> _GIVEN TEXT_:
☆ ☆ ☆ ☆ ☆ ☆ ☆
# Coffee shops in Rome



## Mike_1987 (Nov 9, 2017)

Heading to Rome in January with the Mrs for a few days away, never been before, can anyone recommend any cool coffee shops. Cheers!


----------



## mremanxx (Dec 30, 2014)

Struggled to be honest. Went into a really nice cafe and tried to order a flat white, guy looked at me as though I had just done the toilet on his floor. If it isn't dark robusta espresso it ain't coffee to most. Never had a decent coffee in Italy and been three times.

Hope you fair better.

Great city you should love it.


----------



## richwade80 (Aug 25, 2017)

Coffee in Italy is quite different, so be prepared to try it their way. It has strict rules!

I did a big job in the Eur region of Rome (south) and spent a lot of time drinking coffee there.

The only milk based drink seemed to be cappuccino. This was only allowed in the morning, then it was only single espresso (every five minutes). I also had espresso with squirty cream on top which is apparently a thing in Rome.
☆ ☆ ☆ ☆ ☆ ☆ ☆
> _DATA EXCERPTS_:
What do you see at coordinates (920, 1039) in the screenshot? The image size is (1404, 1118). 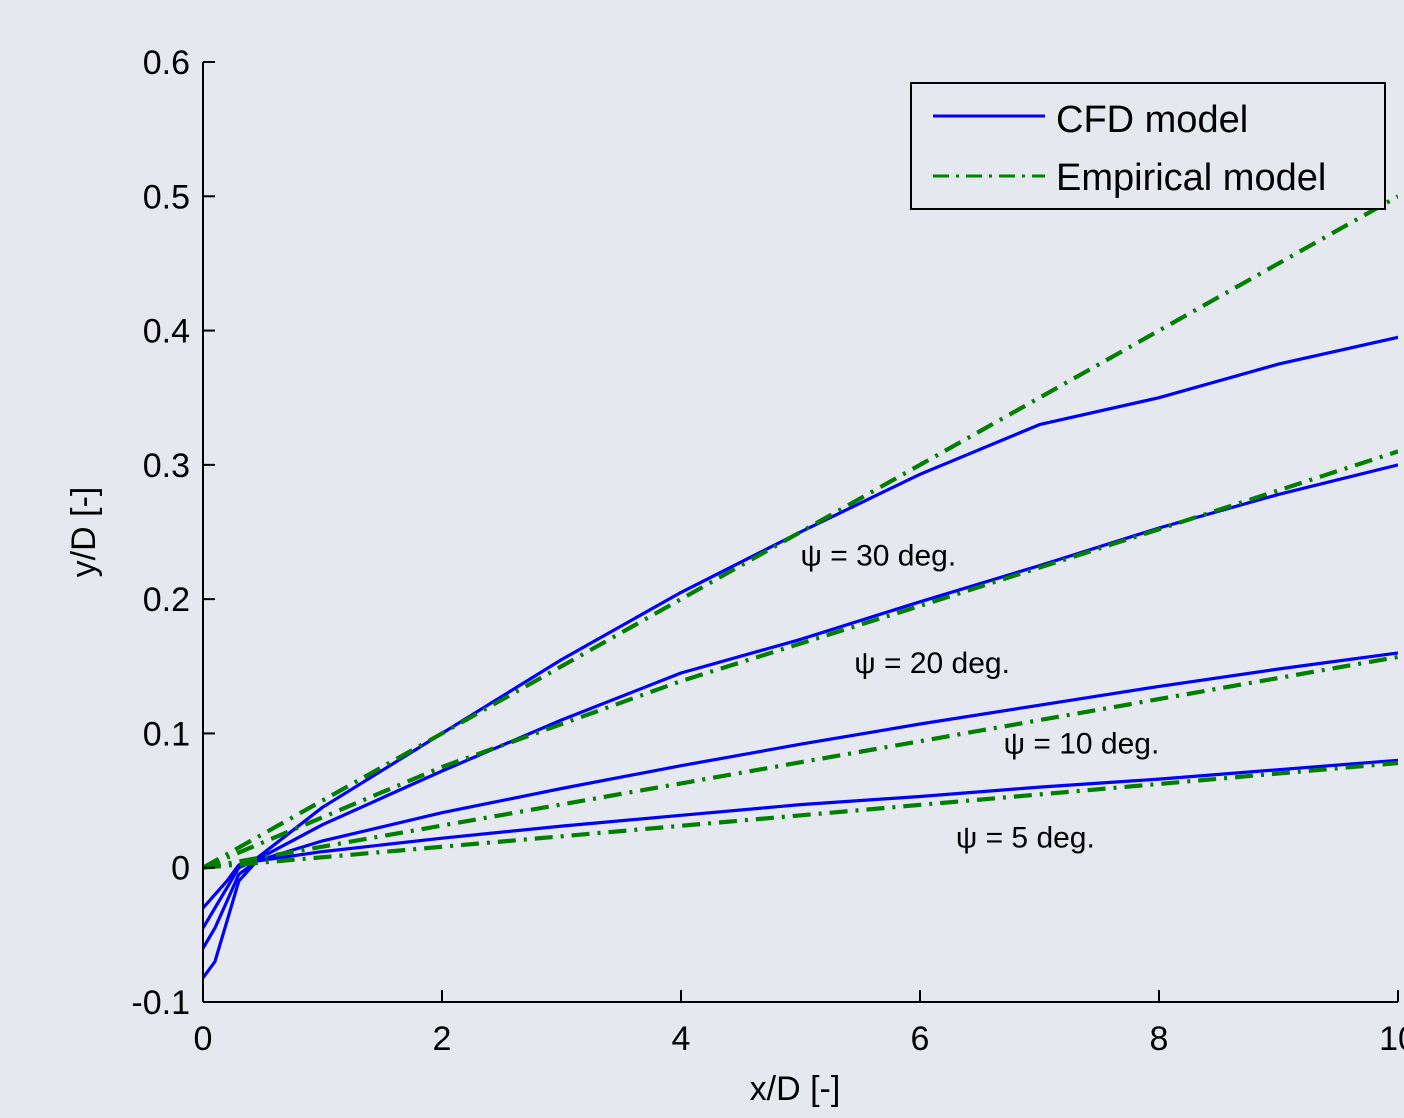 I see `x-tick-label: 6` at bounding box center [920, 1039].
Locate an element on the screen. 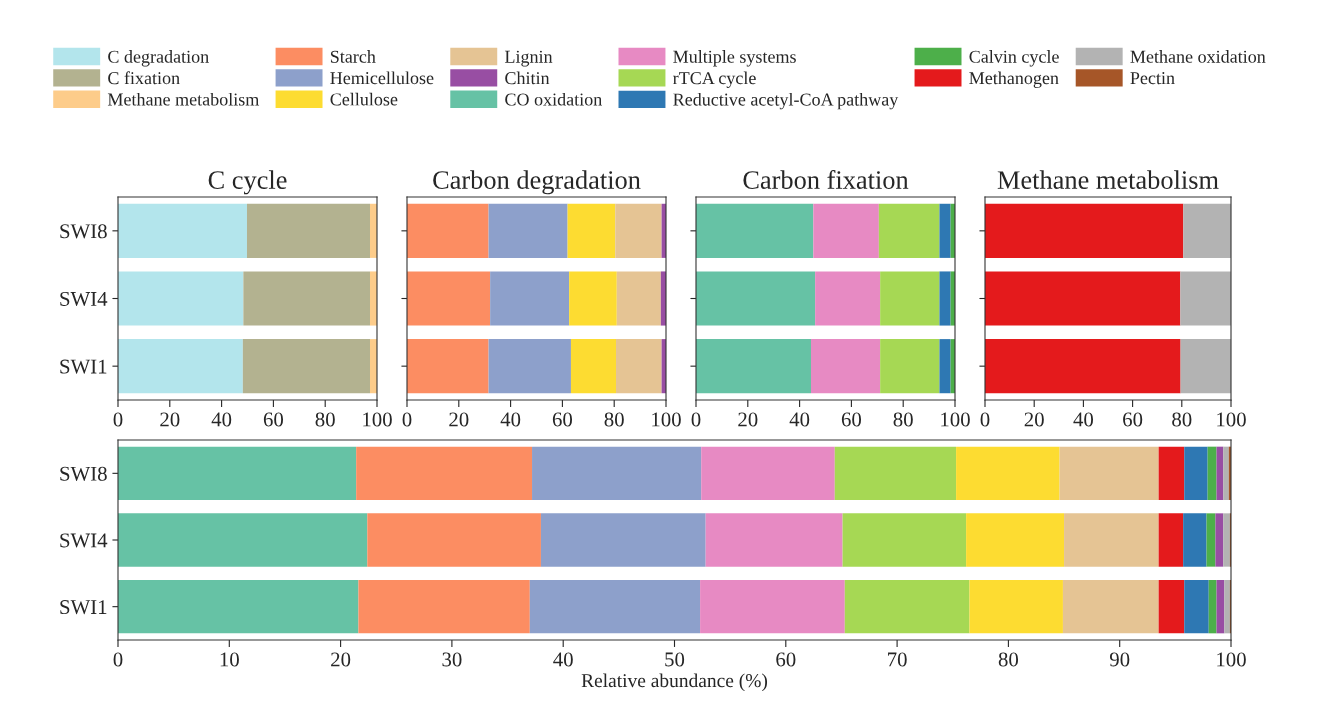  legend-label: CO oxidation is located at coordinates (554, 99).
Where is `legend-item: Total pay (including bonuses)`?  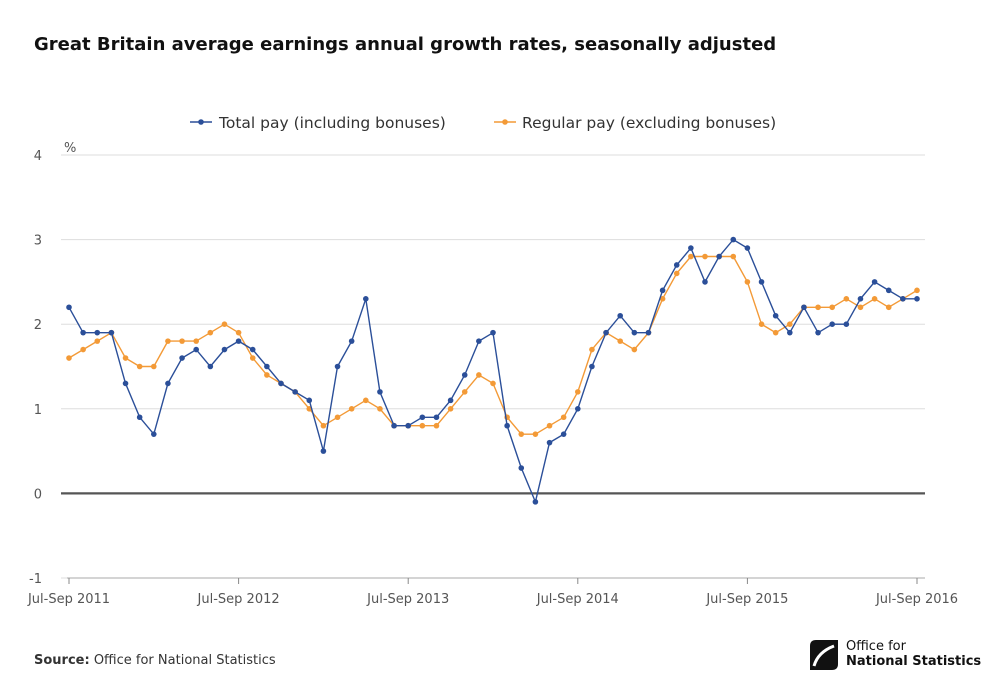 legend-item: Total pay (including bonuses) is located at coordinates (318, 123).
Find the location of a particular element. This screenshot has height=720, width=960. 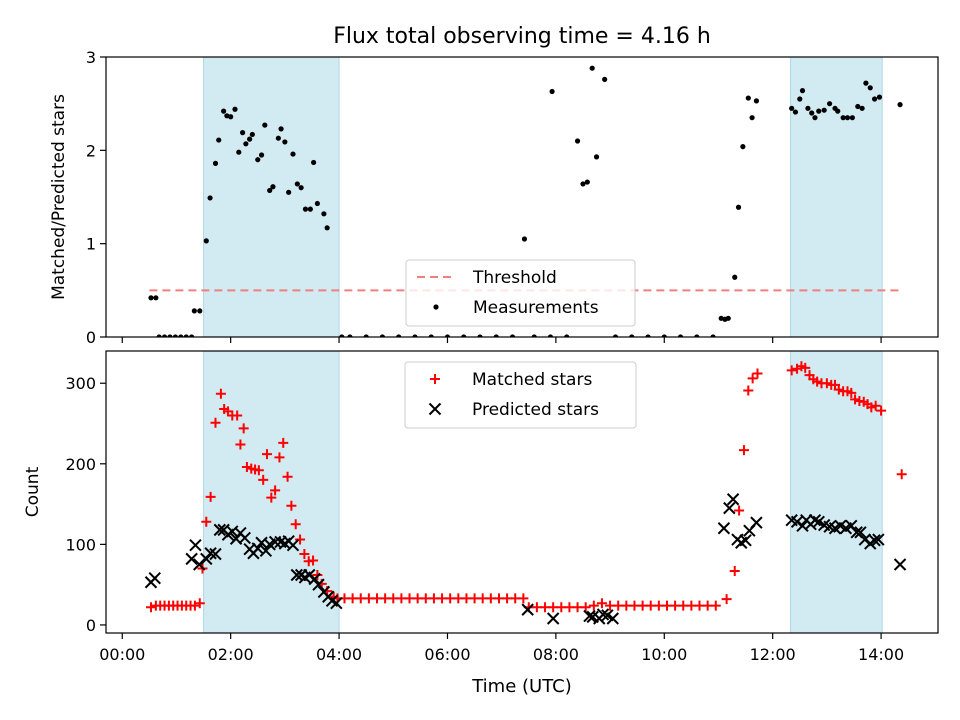

observing-band is located at coordinates (836, 492).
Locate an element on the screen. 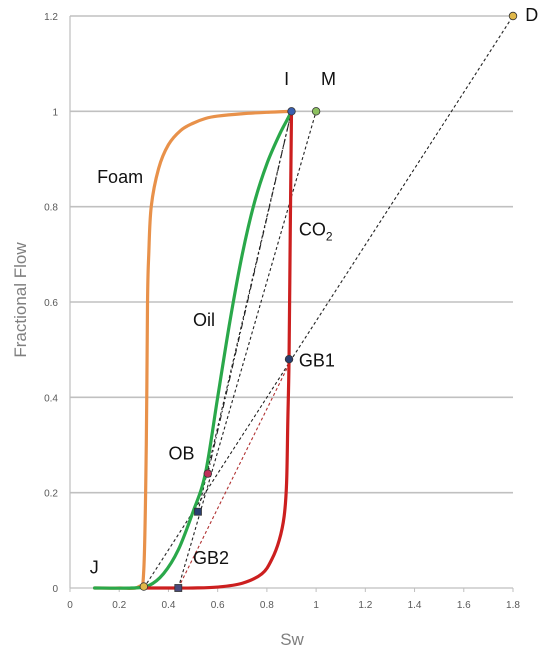 The image size is (550, 650). point-ob is located at coordinates (208, 474).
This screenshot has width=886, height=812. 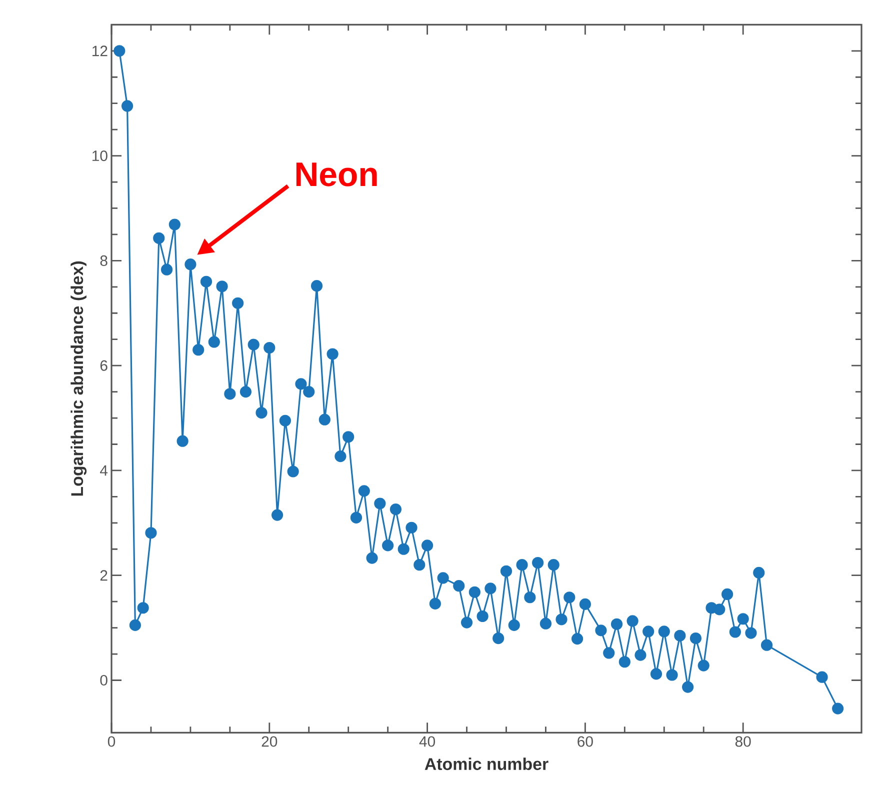 What do you see at coordinates (104, 680) in the screenshot?
I see `y-tick-label: 0` at bounding box center [104, 680].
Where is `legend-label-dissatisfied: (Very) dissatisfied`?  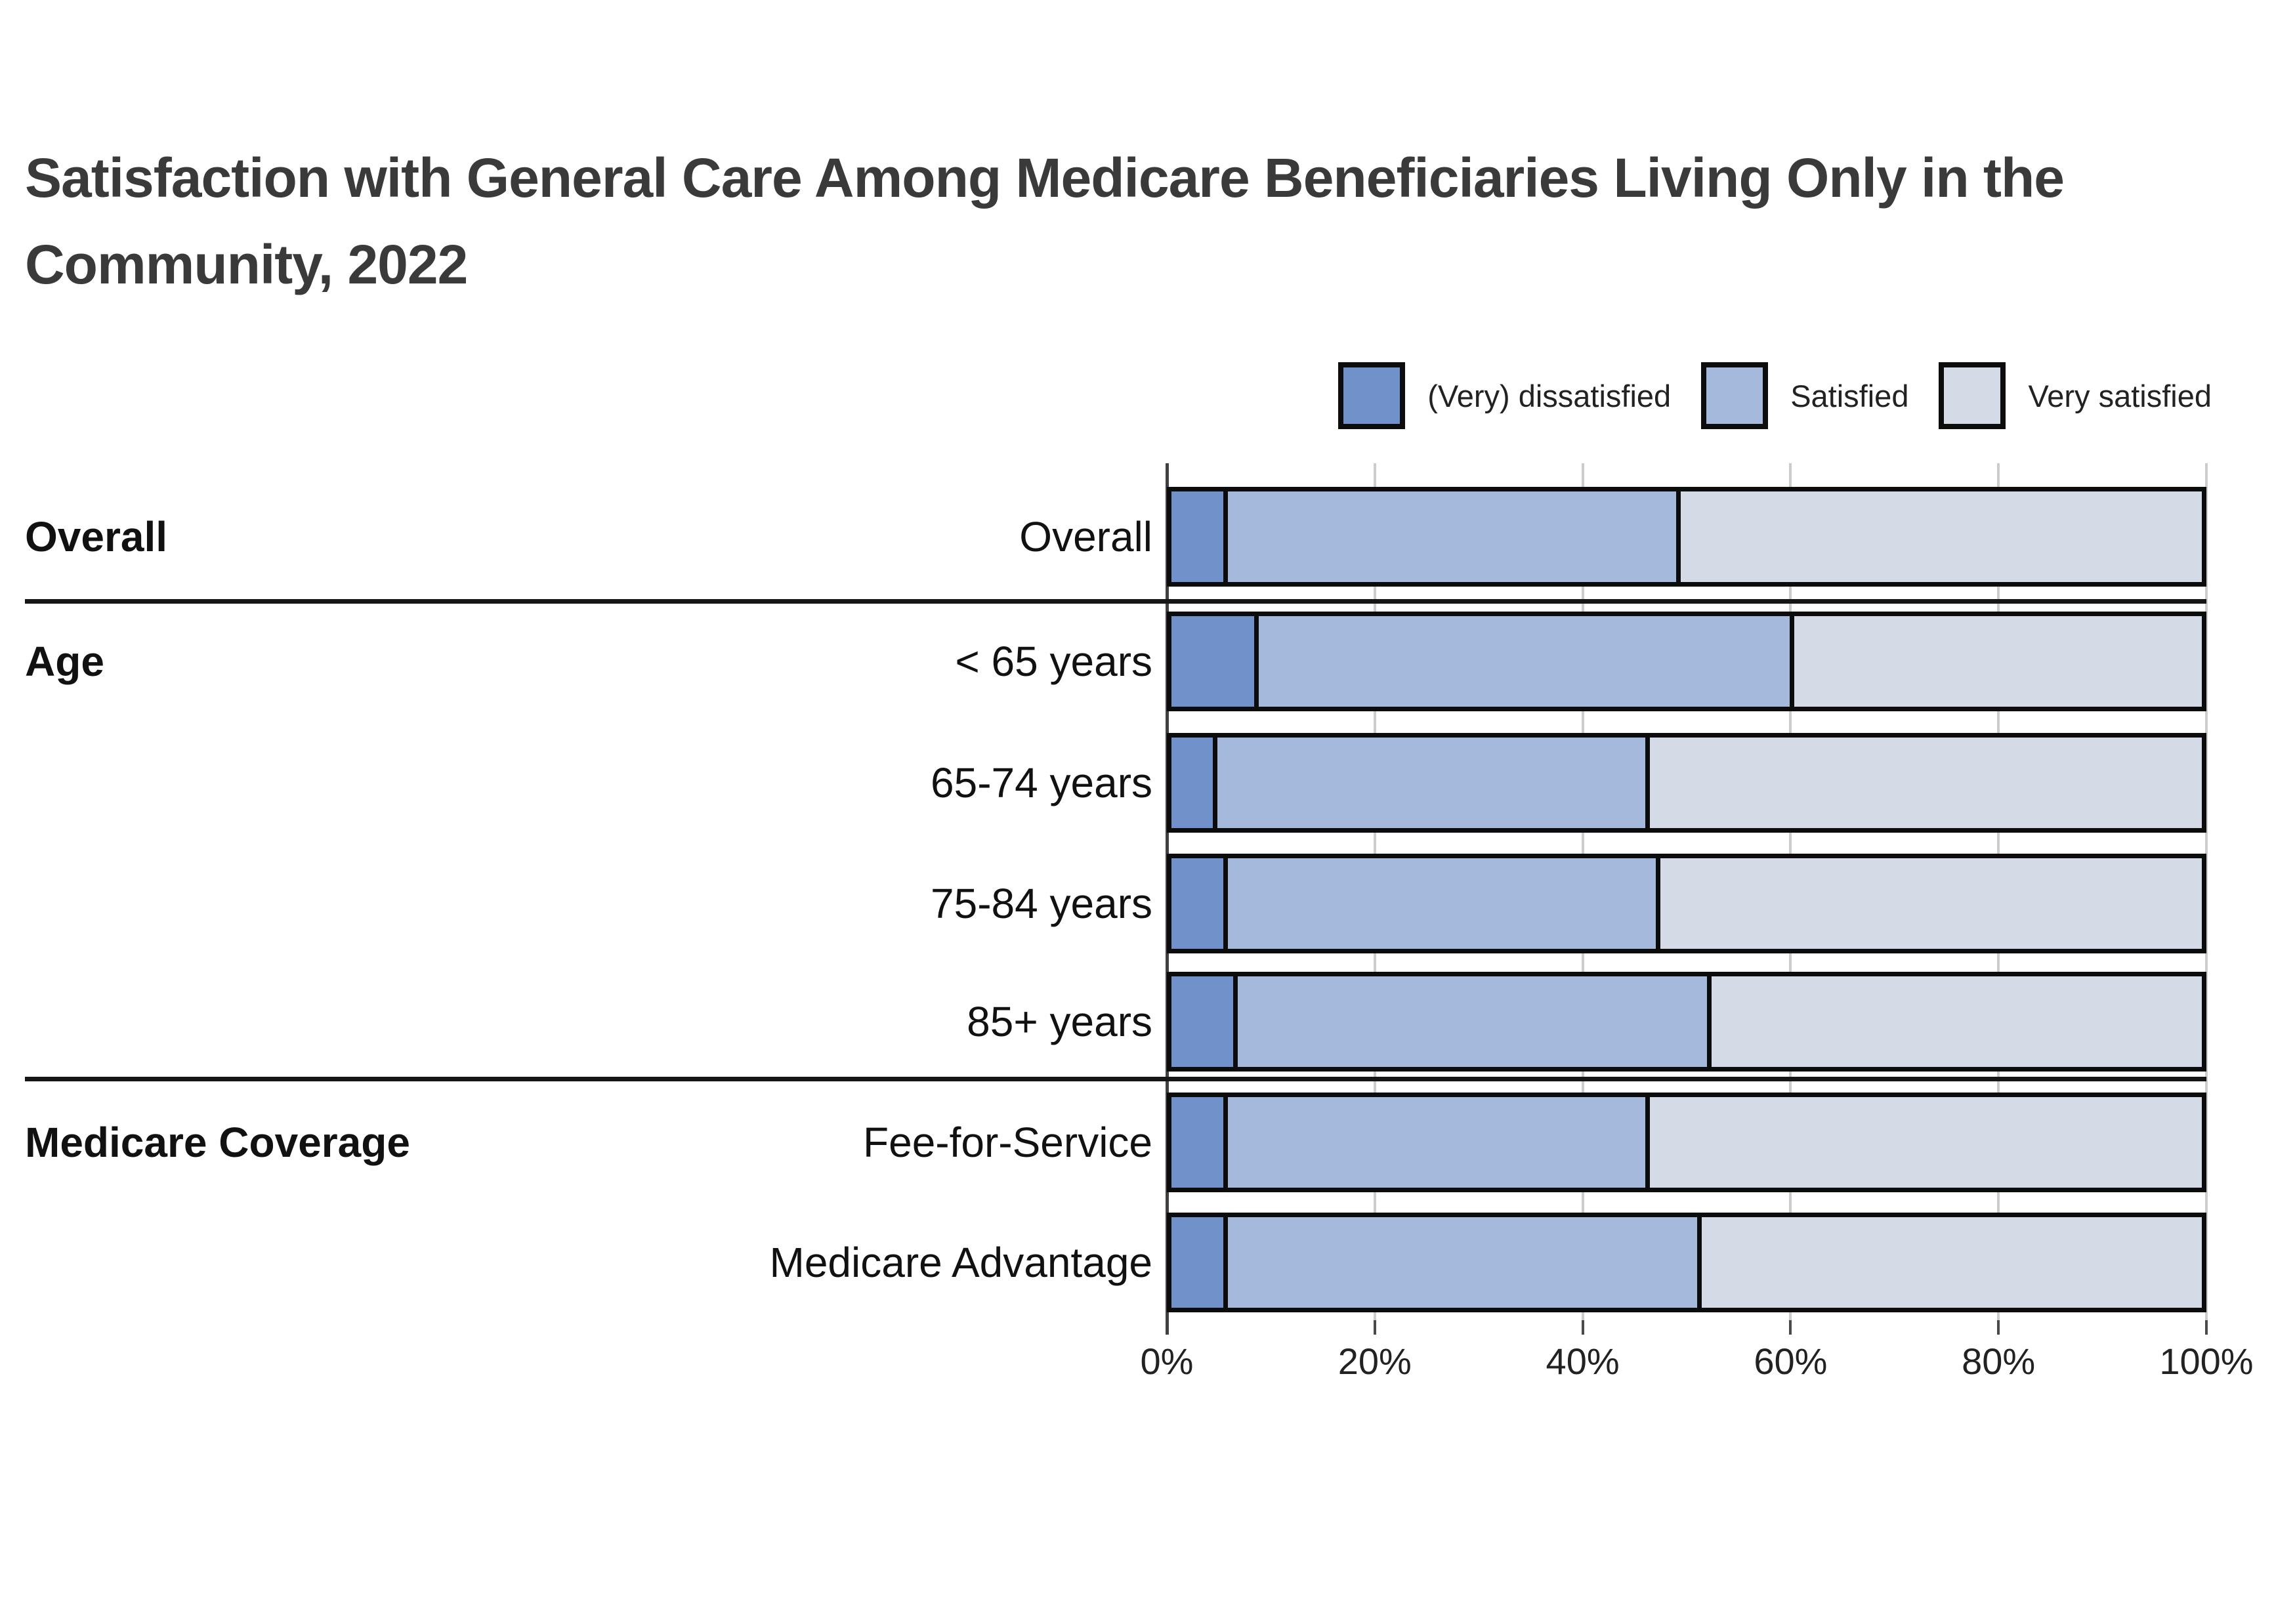
legend-label-dissatisfied: (Very) dissatisfied is located at coordinates (1550, 396).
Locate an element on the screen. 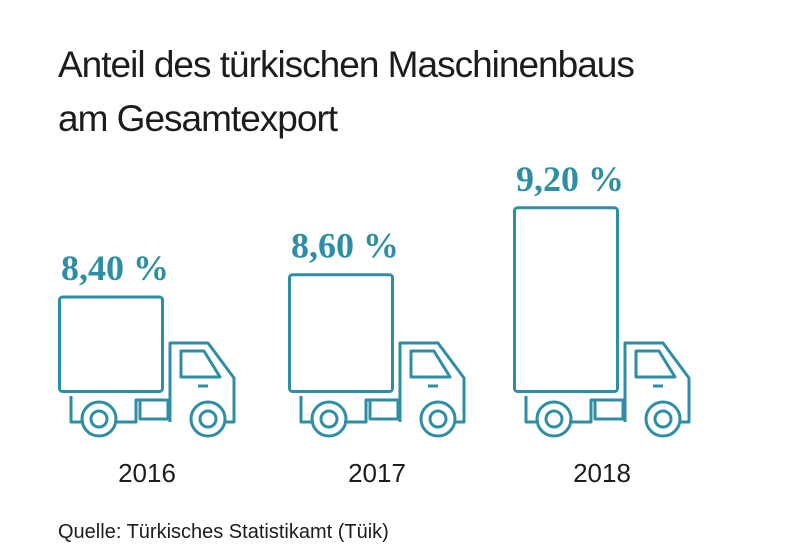 The image size is (800, 558). year-label-2018: 2018 is located at coordinates (602, 473).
☆ ☆ ☆ ☆ ☆ ☆ ☆
> _TO DO_: Carry on the forum thread about coffee shops in Rome, starting after its final sentence.

> _RESULT_:
I wouldn't advocate going to Eur unless you like communist architecture, so I can't really advise on places for coffee. I'm sure they exist in the format we're familiar with, but do try the little bars.

When in Rome and all...


----------



## Mike_1987 (Nov 9, 2017)

I was in Venice last year, sounds similar. Luckily I do like the really dark stuff but it'd be nice if there are any 'modern' coffee shops about.


----------



## drmarc (Mar 4, 2018)

I went to the Sant'Eustachio Il Caffè several times the last time the wife and I were in Rome. Great cappuccino and espresso. Handy location if you're visiting the Pantheon. Website here: https://www.santeustachioilcaffe.it/en/


----------



## 7493 (May 29, 2014)

One quick tip: Always have coffee standing at the counter/bar. If you sit at a table the price doubles or more!


----------



## Edlockwood (Nov 20, 2014)

Tassa d'oro next to the pantheon is a goodie. Good gelato place opposite too - venchi


----------



## uxasia (Nov 28, 2018)

may try Antigua Tazza d'Oro. Cafe


----------



## coffeechap (Apr 5, 2012)

Ok just to update this thread there are three places in Rome that do speciality coffee all of them are really good one is a little out of the way but on the tram route so easy to get to. Anyone visiting should try these out if you want a filter or an excellent single origin espresso.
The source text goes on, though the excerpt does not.